= Introduction to Star Fleet Battles =

Game supplement

Introduction to Star Fleet Battles is a supplement published by Task Force Games in 1986 for the science fiction combat game Star Fleet Battles that is inspired by the TV series Star Trek.

==Description==
Introduction to Star Fleet Battles is an introductory version of the game intended to help players learn the Star Fleet Battles rules as they play. Through a series of six modules, new players ("cadets") are introduced first to maneuvering a small ship and firing weapons, and then to more complex systems. The cadet is then promoted to lieutenant and if the player can successfully negotiate the final module, "The Tholian Web", the player is deemed ready to participate in the full Star Fleet Battles game.

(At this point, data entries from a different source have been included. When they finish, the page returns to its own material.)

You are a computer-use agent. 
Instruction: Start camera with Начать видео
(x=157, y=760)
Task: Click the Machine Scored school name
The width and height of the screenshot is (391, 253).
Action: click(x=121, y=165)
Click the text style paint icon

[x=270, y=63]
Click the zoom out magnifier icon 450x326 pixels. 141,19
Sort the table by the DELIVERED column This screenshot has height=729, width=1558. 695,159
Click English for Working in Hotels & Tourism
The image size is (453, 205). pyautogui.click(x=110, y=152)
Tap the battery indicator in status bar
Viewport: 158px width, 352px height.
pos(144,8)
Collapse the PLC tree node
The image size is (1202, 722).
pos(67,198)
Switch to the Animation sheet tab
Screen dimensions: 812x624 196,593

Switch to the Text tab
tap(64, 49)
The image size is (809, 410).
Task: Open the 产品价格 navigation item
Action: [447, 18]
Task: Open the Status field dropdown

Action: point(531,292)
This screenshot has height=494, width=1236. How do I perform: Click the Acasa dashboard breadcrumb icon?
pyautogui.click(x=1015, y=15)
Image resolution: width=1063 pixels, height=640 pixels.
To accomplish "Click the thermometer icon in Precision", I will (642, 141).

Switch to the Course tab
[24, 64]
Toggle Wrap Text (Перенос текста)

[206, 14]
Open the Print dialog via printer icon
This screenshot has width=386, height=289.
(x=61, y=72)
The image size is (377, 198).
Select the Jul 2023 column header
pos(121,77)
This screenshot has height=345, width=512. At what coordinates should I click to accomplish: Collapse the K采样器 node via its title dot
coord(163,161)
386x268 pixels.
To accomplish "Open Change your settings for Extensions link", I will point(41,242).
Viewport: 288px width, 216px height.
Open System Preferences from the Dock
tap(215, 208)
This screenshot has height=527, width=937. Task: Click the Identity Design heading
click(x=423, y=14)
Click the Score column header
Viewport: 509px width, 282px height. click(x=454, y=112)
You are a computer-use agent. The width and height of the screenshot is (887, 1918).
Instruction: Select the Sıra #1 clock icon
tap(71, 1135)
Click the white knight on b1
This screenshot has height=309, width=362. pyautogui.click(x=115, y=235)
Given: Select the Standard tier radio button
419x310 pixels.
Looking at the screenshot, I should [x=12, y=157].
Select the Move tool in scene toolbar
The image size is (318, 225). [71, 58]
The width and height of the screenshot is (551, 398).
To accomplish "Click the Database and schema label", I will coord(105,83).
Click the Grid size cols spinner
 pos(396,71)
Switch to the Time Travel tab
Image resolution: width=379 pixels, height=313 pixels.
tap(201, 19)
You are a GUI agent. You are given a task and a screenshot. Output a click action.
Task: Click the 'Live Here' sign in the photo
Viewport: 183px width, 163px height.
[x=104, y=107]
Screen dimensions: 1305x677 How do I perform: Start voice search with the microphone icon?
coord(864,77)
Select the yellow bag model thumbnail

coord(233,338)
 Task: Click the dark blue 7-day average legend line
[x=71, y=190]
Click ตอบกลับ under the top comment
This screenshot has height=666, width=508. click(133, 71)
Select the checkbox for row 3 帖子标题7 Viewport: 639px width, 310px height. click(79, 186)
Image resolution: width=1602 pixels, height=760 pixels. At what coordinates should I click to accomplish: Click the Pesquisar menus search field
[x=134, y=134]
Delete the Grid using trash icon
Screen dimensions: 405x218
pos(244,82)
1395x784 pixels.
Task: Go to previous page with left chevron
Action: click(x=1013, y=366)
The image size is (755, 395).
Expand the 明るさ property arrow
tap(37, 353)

The supplement includes a 48-page rulebook, nine starship diagrams, a hex map and 54 die-cut counters.

==Publication history==
Task Force Games published Star Fleet Battles in 1979, and reviewers quickly noted its extreme complexity. Seven years later, Task Force Games published Introduction to Star Fleet Battles, written by the original game designer Stephen V. Cole, as a means of teaching new players the various layers of complexity, one layer at a time.

==Reception==
In the June–July 1986 edition of Adventurer (Issue 2), Stephen Dillon called this "A well planned introduction to SFB of benefit to new players and clubs wishing to taste the excitement of Star Fleet command. Introduction to SFB also serves as an excellent solo instruction module."

In the November 1986 edition of White Dwarf (Issue #83), Phil Frances recommended this for new players, saying, "This product is a handy starter for those who didn't understand its fully-fledged big brother, or simply want to test the waters before splashing out on the system."